Small, cross-functional teams are the essence of agility. Many organizations are now experimenting with or reorganizing around multi-skilled product teams, or Spotify-style ‘squads’ and ‘tribes’, often with fantastic results. But the transition is not always easy. In this post, I summarise some of my experience of what to look for to avoid problems and how to keep small beautiful.
Photo credit: Paul Papadimitriou (Flickr CC)
‘The essence of Scrum is a small team of people.’ So say Ken Schwaber and Jeff Sutherland in The Scrum Guide™. The benefits of small, cross-functional teams are well known. I recently saw a presentation by a team from a large online retailer, in which they described the benefits of introducing small product-aligned teams in their business: after the creation of these teams, they increased the number of features and value delivered by more than 30pc, while reducing delivery time by over 60pc. Other organizations tell similar stories of success.
Working in a small, empowered, do-everything team is a great experience for people. According to the 2018 State of Agile report, 61pc of organizations reported increase in team morale among the benefits of their agile adoptions.
But unfortunately, sometimes the experience is a negative one: the teams fail to norm and perform well together, and they don’t achieve the expected levels of productivity, speed to market, product quality and business value.
I have seen this several times now in large established organizations. Sadly, this is how things sometimes play out:
- The organization is unable or unwilling to grant the teams proper accountability and autonomy
- The organization fails to define leadership and roles in the team
- The teams lack a clear focus on their objectives, and therefore they spend time looking for clarification from leadership, and/or they descend into internal bickering about priorities
- Team members bring with them the mindset and culture of their silos, which are often mismatched, and this feeds the conflict
- In the vacuum of strategy, objectives and accountability, team members compete for authority and primacy in the team, and some may exploit the situation to progress their own agendas, while others create comfort zones
- Good people soon start to leave the team, either to escape the toxicity of the situation, or out of frustration over lack of progress, productive work and learning opportunities
- The team delivers poor quality work which is of little business value
- The organization quietly abandons its experiment and reaffirms its belief in its functional silo-based organization design.

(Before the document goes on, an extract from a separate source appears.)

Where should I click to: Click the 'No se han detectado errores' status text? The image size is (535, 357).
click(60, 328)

Setting up such teams without giving them direction, setting expectations, or providing support, will often fail to realize the expected business benefits. It may also create demotivating, unhealthy and psychologically unsafe environments, and disengagement and turnover of staff. As Schwaber and Sutherland point out, ‘Scrum makes clear the relative efficacy of your product management and work techniques.’ Likewise, creating small cross-functional teams makes clear the misalignment of business units, and differences in management style and culture, as well as the conflicts, politics, poor performance and unprofessional behaviours, prevalent in silo organizations.

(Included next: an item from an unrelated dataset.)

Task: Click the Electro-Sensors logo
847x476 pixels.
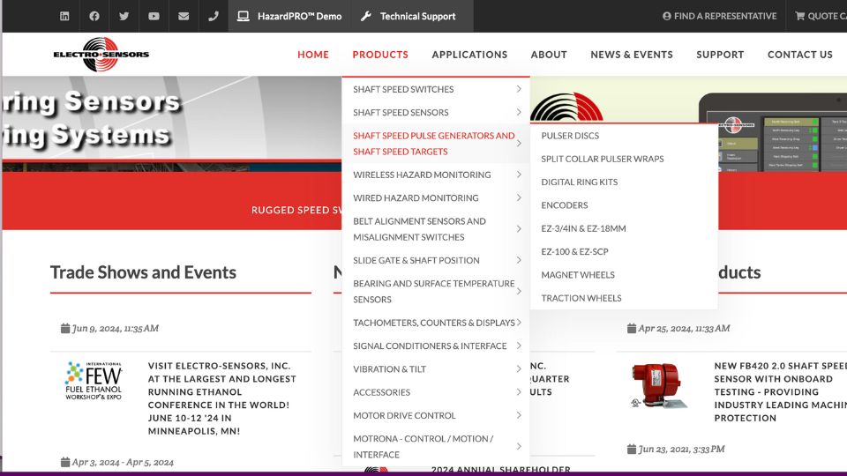Action: (101, 54)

Organizations often do not appreciate the work they need to do to make a success of small agile teams. There is so much more to do than simply putting people together in a collocated working space:
- Organizations need first to identify the value streams, product/service lines, market segments, and strategic objectives
- Form teams accordingly, and make them accountable for defined value propositions and product lines (and if you are not prepared to make them fully accountable, stop at this point)

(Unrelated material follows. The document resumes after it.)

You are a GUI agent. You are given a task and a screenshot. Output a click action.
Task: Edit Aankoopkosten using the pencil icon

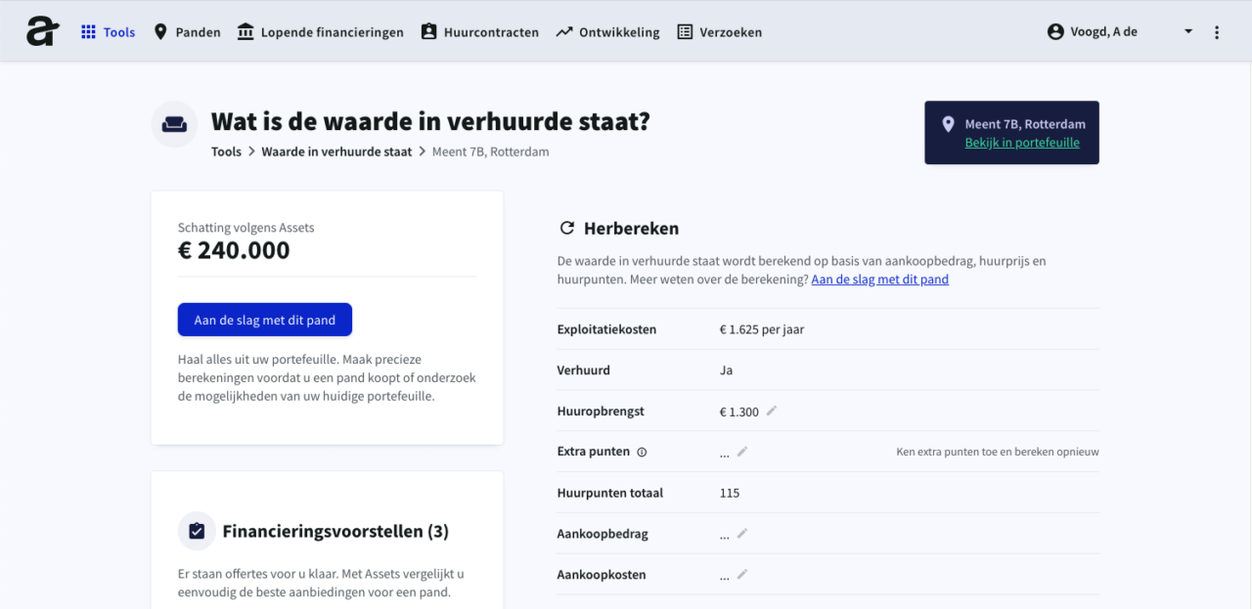(x=742, y=574)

- The teams need to be autonomous as well as accountable – this means the teams must be allowed to be self-organizing, and to plan and execute and demonstrate progress without having to go outside the flow of the work for direction and approval
- Teams need to be supported to be successful with their chosen frameworks and methods, through training and coaching, and others in the organization need to be educated to comprehend the teams’ methods and be able to interact with them productively
- The organization must adopt a discovery mindset – nothing perfect or beautiful was ever created at the first attempt, and both teams and execs must be enabled to reflect on and improve their performance incrementally.
It is not enough just to collocate people and leave them to get on with it.